An ESVCLP must meet ongoing registration and reporting requirements under the VCA to maintain its registration. Once registered both investors and fund managers can claim tax benefits. ESVCLP tax benefits differ for investors and fund managers.



The Early Stage Venture Capital Limited Partnership (ESVCLP) program aims to stimulate the early stage venture capital sector in Australia. The program:

  • helps fund managers attract pooled capital, so they can raise new venture capital funds of between $10 million and $200 million to invest in innovative early stage businesses
  • offers tax benefits to fund managers and investors
  • connects investors with early stage businesses
  • helps Australian businesses grow by receiving financial support and guidance from expert advisers

Fund managers can apply to Innovation and Science Australia to register a partnership as an ESVCLP.

The Department of Industry, Science, Energy and Resources and the Australian Taxation Office (ATO) jointly administer the program on behalf of the Australian Government.


Tax Benefits

For Investors (Australian and Foreign limited partners)

Investors benefit from an ESVCLP’s flow-through tax status.
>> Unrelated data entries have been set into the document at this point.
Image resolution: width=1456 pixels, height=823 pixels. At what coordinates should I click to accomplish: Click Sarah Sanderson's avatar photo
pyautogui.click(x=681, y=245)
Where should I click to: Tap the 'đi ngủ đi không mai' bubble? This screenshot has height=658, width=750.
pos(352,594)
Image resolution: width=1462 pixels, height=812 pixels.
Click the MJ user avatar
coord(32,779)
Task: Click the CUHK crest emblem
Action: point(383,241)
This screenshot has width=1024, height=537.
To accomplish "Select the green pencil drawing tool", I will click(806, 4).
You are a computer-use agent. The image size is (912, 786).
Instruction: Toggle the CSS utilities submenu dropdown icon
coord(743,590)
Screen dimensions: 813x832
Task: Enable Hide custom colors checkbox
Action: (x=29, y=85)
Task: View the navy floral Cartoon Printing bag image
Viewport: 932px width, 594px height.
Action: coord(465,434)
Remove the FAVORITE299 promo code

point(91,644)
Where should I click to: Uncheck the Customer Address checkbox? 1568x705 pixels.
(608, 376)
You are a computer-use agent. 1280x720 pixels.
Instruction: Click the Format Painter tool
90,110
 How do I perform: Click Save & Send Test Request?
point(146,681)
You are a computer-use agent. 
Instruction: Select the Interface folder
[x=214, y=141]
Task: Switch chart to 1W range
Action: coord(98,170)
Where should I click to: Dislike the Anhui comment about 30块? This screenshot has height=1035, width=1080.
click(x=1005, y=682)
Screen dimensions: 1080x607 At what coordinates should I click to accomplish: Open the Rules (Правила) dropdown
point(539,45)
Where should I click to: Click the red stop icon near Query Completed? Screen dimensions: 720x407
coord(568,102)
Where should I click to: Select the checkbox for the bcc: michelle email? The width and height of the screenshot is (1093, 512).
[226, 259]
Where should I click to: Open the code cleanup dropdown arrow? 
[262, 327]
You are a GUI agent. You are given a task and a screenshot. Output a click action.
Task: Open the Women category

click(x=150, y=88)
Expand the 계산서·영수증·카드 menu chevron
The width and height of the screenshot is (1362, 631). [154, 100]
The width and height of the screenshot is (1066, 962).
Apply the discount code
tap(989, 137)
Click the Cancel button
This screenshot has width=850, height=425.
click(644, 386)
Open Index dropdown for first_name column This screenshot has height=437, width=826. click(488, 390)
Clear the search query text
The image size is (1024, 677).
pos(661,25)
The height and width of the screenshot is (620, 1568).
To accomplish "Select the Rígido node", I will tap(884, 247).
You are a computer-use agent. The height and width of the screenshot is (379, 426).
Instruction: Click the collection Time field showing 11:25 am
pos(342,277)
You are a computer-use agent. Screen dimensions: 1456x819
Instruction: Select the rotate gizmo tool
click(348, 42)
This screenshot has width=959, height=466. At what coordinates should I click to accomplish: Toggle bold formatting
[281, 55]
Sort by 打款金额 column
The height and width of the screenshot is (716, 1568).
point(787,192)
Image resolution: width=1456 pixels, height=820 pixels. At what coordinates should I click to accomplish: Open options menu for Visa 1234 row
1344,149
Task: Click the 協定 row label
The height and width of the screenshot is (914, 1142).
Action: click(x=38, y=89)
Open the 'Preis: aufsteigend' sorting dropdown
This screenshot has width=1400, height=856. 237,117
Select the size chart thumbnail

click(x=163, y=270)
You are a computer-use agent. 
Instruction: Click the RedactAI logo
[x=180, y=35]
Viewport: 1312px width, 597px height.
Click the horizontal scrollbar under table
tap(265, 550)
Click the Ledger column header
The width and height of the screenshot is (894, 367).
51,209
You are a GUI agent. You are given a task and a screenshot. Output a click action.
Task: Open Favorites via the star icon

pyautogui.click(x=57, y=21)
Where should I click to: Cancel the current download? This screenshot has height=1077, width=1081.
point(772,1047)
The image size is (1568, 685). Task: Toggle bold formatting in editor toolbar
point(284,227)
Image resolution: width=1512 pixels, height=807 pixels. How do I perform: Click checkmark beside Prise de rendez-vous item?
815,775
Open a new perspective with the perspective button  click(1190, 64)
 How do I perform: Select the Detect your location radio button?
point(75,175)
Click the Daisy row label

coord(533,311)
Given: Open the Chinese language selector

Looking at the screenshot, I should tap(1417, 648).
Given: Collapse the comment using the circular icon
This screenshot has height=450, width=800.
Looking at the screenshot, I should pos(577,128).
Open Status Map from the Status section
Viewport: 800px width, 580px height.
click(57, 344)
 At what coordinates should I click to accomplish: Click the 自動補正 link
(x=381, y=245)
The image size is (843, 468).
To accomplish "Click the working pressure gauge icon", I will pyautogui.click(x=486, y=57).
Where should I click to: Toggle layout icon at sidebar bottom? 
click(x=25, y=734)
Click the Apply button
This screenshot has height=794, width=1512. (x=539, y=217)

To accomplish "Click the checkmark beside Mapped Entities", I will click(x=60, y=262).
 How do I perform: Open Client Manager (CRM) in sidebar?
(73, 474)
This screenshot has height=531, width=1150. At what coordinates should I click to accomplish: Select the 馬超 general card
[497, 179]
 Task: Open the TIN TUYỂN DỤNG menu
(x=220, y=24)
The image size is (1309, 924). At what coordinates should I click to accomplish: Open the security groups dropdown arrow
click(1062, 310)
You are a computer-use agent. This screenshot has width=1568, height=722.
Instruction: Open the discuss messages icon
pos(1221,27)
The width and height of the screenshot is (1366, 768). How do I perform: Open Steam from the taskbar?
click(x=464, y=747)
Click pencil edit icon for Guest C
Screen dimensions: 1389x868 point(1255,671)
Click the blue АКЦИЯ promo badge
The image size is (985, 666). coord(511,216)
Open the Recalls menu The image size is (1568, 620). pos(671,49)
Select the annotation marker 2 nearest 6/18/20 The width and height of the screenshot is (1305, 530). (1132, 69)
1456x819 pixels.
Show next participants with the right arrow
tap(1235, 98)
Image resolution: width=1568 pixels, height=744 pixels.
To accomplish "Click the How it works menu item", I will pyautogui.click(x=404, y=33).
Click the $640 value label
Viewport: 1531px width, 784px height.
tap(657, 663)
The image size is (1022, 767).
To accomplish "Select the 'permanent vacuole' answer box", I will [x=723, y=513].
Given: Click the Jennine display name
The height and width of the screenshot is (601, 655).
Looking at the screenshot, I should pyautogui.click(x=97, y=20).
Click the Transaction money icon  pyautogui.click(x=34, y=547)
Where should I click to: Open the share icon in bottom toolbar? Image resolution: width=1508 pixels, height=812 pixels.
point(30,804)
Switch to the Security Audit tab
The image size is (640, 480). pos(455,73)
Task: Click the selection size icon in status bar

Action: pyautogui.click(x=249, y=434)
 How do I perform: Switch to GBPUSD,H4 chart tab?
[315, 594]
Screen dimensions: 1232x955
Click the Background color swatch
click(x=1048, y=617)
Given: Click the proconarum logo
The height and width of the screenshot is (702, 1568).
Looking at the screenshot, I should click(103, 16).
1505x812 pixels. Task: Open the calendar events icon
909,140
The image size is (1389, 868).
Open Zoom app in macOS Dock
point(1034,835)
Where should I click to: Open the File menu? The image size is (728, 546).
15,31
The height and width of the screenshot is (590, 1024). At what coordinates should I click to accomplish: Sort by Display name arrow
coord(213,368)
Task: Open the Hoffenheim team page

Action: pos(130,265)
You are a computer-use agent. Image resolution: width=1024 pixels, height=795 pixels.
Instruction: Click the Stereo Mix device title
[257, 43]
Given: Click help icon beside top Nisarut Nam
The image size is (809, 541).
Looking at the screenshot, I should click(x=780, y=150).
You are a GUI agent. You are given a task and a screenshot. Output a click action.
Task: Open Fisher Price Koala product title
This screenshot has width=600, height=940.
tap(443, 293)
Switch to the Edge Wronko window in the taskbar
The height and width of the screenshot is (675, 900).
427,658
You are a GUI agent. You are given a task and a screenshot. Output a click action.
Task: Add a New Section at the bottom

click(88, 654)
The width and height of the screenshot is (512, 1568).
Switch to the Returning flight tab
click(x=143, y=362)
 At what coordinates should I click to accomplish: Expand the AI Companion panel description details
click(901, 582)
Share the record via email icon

The partnership itself is not taxed and the income and gains flow through to investors. This avoids double taxation.

Investors in an ESVCLP are exempt from tax on their share of:

  • income and gains from eligible early stage venture capital investments
  • income and gains from disposing of eligible venture capital investments

ESVCLPs no longer have to divest an eligible venture capital investment when the investee’s value exceeds $250 million.  The ATO will allow a tax concession based on the ESVCLP’s proportional interest when it does exceed that value.

Limited partners receive a non-refundable carry forward tax offset of up to 10% of the value of their eligible contributions.

For Fund Managers

General partners (often also the fund managers) can claim their carried interest in the ESVCLP on the capital account, rather than on the revenue account.

The extent of this benefit depends on a number of factors.



You can apply to register if you are:

  • a new venture capital fund
  • a limited partnership or an incorporated limited partnership
  • established in Australia or a country that has a double tax agreement with Australia

You must have:

  • a general partner (often also the fund manager) who is a resident of either Australia or a country that has a double tax agreement with Australia
  • between $10 million and $200 million in committed capital (although a partnership that doesn’t satisfy this requirement may be eligible for conditional registration)

To contribute more than 30% of the committed capital, an investor must be a:

  • bank
  • life insurance entity
  • widely held super fund
  • widely held foreign venture capital fund of funds

All other investors are not able to contribute more than 30% of the committed capital, without the approval of the Committee.

In addition, you must have a qualifying partnership agreement that:

  • ensures the partnership remains in existence for between 5 and 15 years
  • requires partners to contribute capital when required
  • prohibits adding new partners except as provided for in the agreement
  • prohibits increasing committed capital except as provided for in the agreement
  • confers on the general partner the right to require partners to contribute their committed capital to the partnership

The partnership agreement must also include a plan that:

  • sets out the partnership’s intended investment activities
  • shows that the investment activities focus on making eligible venture capital investments in early stage venture capital businesses

Your partnership must also have access to the skills and resources needed to implement its approved investment plan.

All information should be read in conjunction with the relevant legislation:



Applications open on an ongoing basis.